The United Kingdom Labour Party was founded at the turn of the 20th century. For over one hundred years following its foundation, its name has remained unchanged. However, it would be advantageous for it to conceive of a new name for itself. This would enable it to undergo a much needed reorientation. It would be enabled to identify its raison d’être, namely the pursuit of social democracy. In so doing, it would be more able to align its policy agenda with its reason for being.
The name ‘Labour’ concisely evidences the Party’s origins. The Party was originally established as a vehicle through which the working class could be represented in the politics of the United Kingdom. Indeed, it began life under the name of the ‘Labour Representation Committee’. Eventually, it established itself as a conventional party, crafting policy platforms and standing candidates in elections to public office. Around the time of its foundation, universal suffrage was still in the process of being achieved, and as such the Party served an important role in representing a particular section of society which simply did not have a vote.
However, with the achievement of universal suffrage and the political currents of the modern world, Labour has grown to be much more than a party of one particular section of society. At its core, Labour is a social democratic party. The purpose of such a party is to implement the philosophy of social justice in a practical context. It should exist to make the world fairer and more equal; to maximise opportunity, guarantee wellbeing, and ensure a dignified existence for everyone; to have concern not for some, but for all.
Some may be reluctant to adopt a new name. They might perceive it as being a withdrawal from Labour’s traditional constituencies. This would be a misconception, however. Social justice is an all encompassing philosophy which urges us to have concern for all, including Labour’s traditional constituencies. Moving to a new name would not herald a movement away from Labour’s traditional constituencies, but rather enable the Party to consolidate its philosophical basis and in so doing faithfully pursue the goals of social justice to which it is committed at its heart.

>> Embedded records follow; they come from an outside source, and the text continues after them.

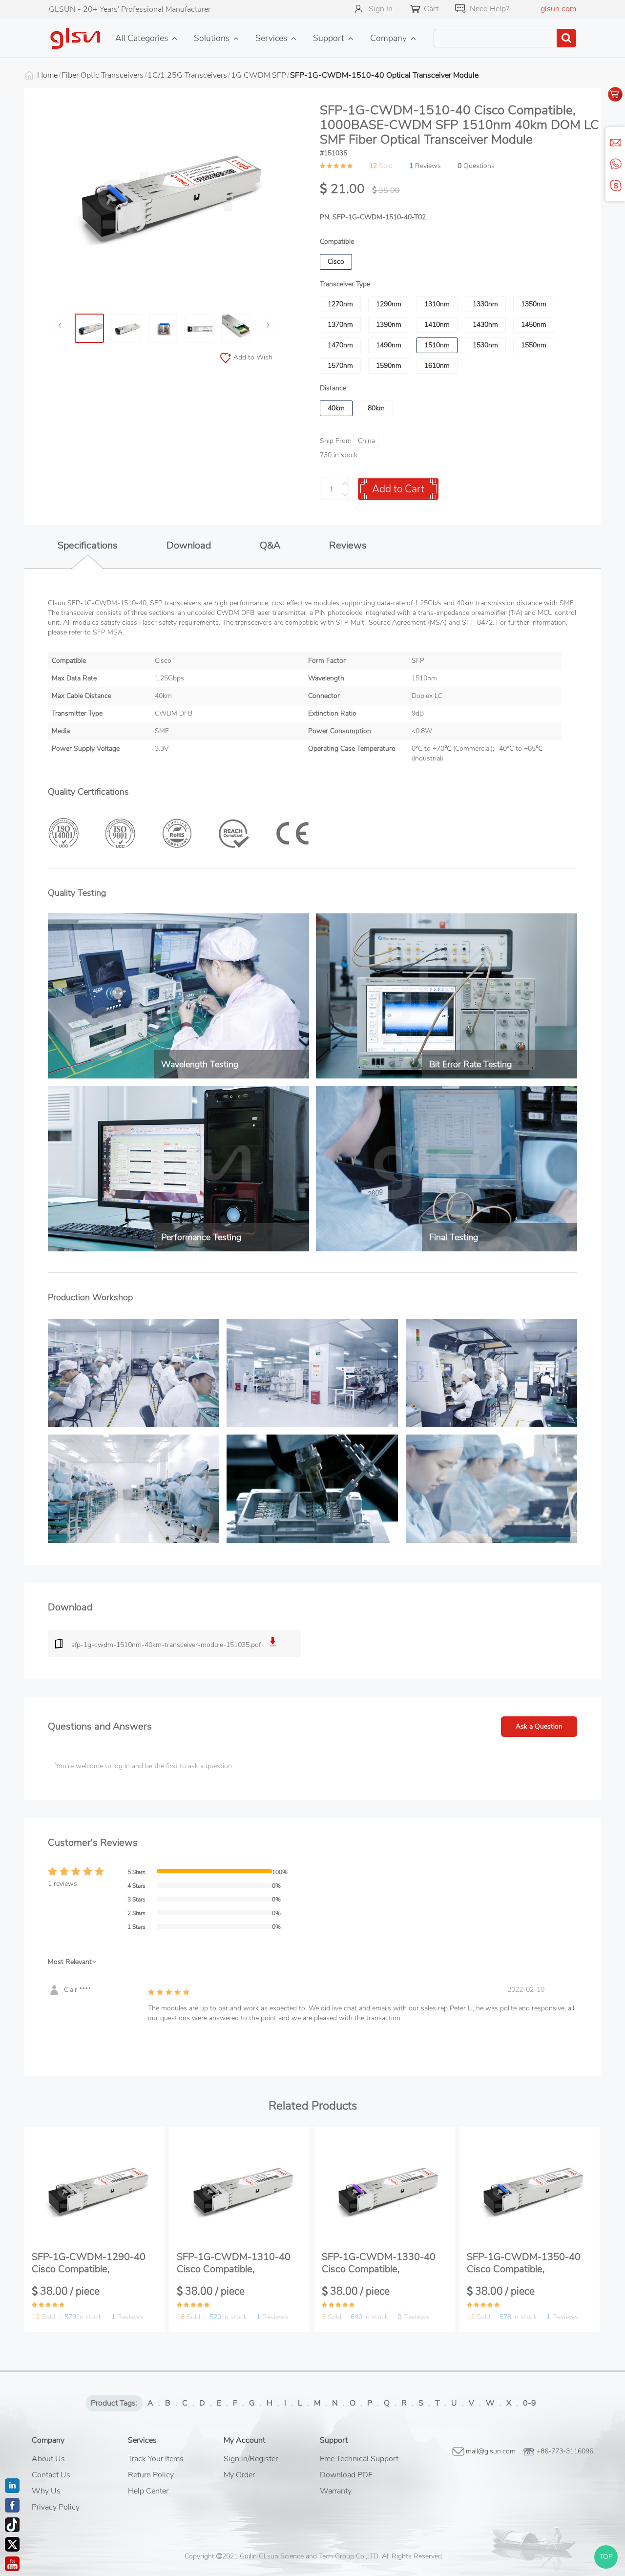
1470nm (340, 345)
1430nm (485, 324)
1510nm (437, 345)
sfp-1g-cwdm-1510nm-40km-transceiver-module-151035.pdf (166, 1644)
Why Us (46, 2491)
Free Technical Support (359, 2458)
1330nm (485, 304)
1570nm (340, 365)
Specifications (88, 545)
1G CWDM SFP (258, 75)
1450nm (533, 324)
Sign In (381, 8)
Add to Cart (398, 489)
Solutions (211, 38)
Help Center (148, 2491)
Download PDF (346, 2475)
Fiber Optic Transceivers (103, 75)
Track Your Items (156, 2458)
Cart (431, 8)
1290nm (388, 304)
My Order (239, 2475)
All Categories (141, 38)
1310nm (437, 304)
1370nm (340, 324)
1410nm (437, 324)
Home (47, 75)
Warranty (336, 2491)
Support (328, 38)
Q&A (270, 545)
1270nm (340, 304)
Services (271, 38)
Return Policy (151, 2475)
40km (336, 408)
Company (388, 38)
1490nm (388, 345)
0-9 (529, 2403)
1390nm (388, 324)
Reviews (348, 545)
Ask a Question (539, 1726)
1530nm (485, 345)
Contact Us (51, 2475)
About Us (48, 2458)
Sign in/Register (251, 2458)
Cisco (336, 261)
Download (189, 545)
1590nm (388, 365)
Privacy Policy (56, 2507)
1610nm (437, 365)
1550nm (533, 345)
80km (376, 408)
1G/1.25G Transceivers (187, 75)
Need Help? (489, 8)
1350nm (533, 304)
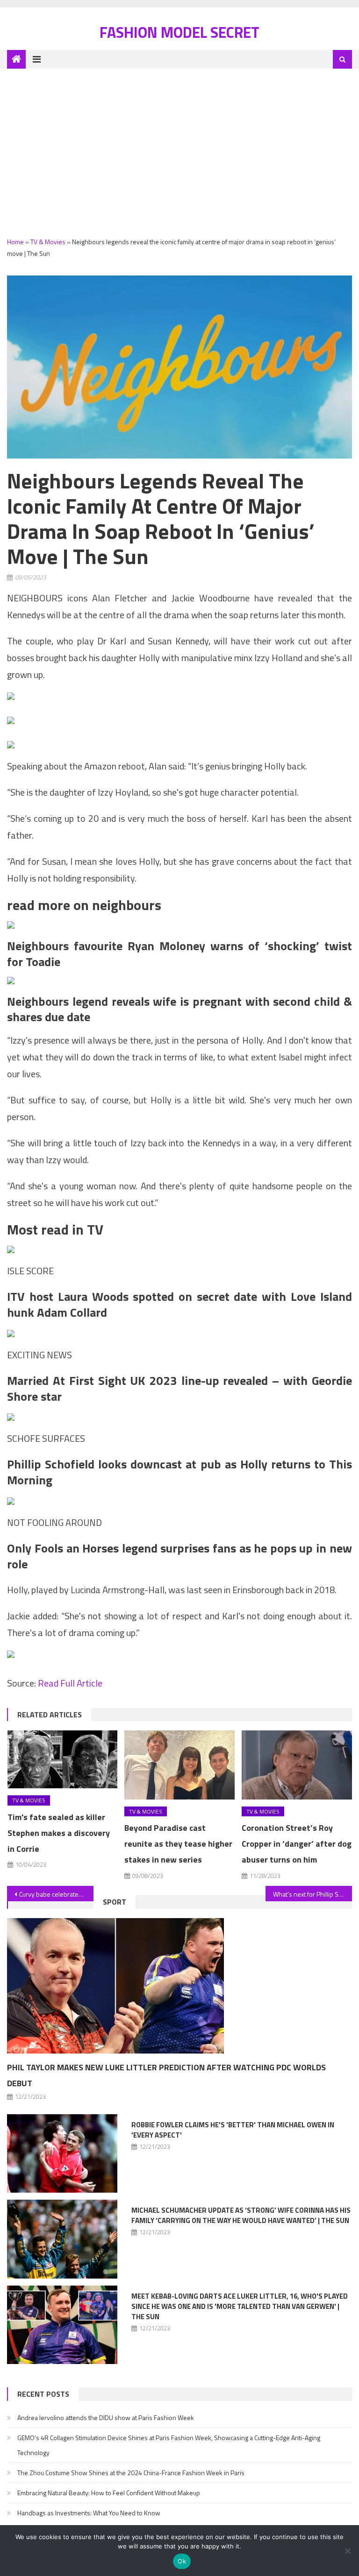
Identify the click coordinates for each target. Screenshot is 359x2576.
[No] (347, 2550)
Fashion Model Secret (179, 32)
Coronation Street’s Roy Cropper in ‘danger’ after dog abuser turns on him (297, 1843)
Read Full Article (70, 1683)
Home (15, 242)
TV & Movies (47, 242)
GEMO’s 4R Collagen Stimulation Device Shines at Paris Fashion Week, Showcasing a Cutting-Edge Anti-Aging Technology (168, 2445)
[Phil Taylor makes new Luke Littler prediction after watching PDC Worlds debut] (179, 1986)
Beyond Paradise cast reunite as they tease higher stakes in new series (178, 1843)
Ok (182, 2561)
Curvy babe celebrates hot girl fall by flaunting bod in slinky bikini (56, 1894)
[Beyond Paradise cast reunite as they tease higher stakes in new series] (179, 1764)
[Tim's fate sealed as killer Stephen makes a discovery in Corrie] (62, 1759)
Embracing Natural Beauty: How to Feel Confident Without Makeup (108, 2493)
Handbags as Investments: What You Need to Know (88, 2513)
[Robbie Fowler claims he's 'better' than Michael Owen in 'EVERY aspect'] (62, 2153)
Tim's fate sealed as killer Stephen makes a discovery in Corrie (58, 1833)
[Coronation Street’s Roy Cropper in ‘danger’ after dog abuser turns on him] (297, 1764)
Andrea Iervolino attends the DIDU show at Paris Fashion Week (105, 2417)
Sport (114, 1901)
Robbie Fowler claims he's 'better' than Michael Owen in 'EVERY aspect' (232, 2129)
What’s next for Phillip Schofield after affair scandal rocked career (312, 1894)
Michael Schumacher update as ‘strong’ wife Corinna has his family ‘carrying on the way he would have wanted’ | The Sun (241, 2215)
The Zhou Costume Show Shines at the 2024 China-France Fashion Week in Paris (130, 2472)
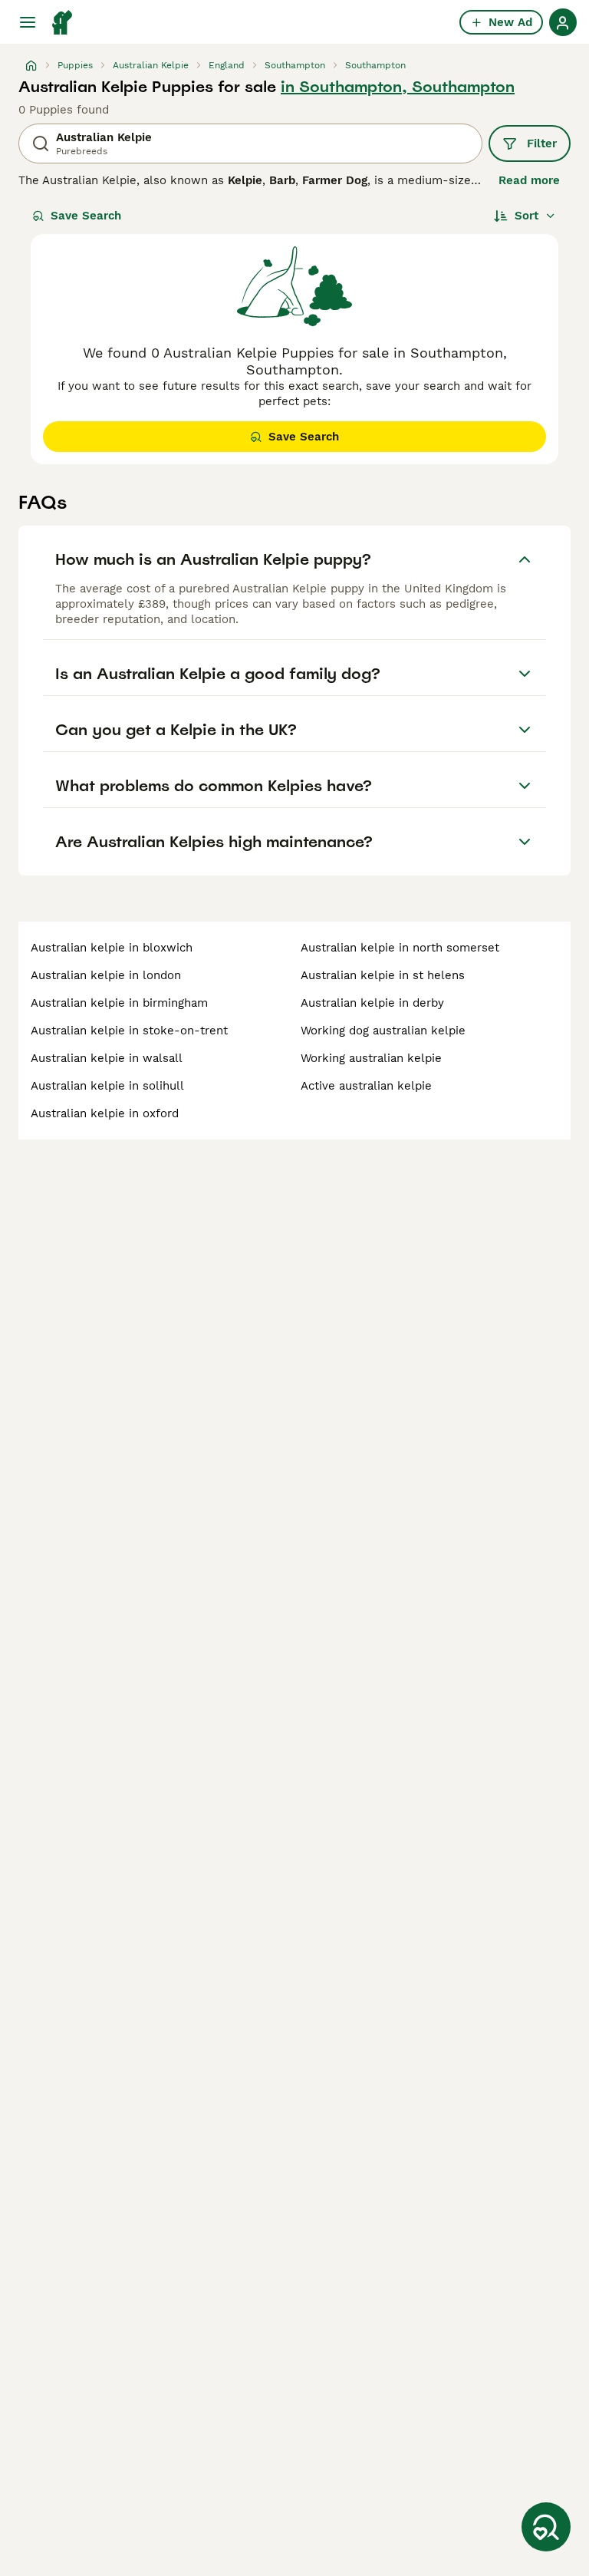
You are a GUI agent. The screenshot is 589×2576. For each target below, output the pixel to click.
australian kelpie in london (106, 975)
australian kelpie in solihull (107, 1086)
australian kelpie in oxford (105, 1113)
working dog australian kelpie (383, 1030)
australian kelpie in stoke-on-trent (129, 1030)
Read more (529, 180)
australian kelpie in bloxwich (111, 948)
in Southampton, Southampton (398, 87)
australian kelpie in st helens (383, 975)
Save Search (86, 216)
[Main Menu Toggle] (27, 22)
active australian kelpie (366, 1086)
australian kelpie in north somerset (400, 948)
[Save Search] (546, 2526)
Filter (542, 143)
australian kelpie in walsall (107, 1058)
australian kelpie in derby (372, 1003)
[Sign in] (563, 22)
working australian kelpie (371, 1058)
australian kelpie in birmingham (119, 1003)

To this end, ‘The Social Party’ would be a strong candidate for a new name. It concisely embodies all that the Party strives for. First, ‘Social’ is aligned with a conviction which lies at the heart of the Party, and is stated in Clause IV: ‘by the strength of our common endeavour we achieve more than we achieve alone’. Second, the philosophical basis of the Party is firmly oriented around social justice. In one simple word, ‘Social’, the essence of the Party is succinctly captured and made clear to all. The core of the Party should be a concern for the wellbeing of everyone, in pursuance of a better world. For this, Labour should become The Social Party.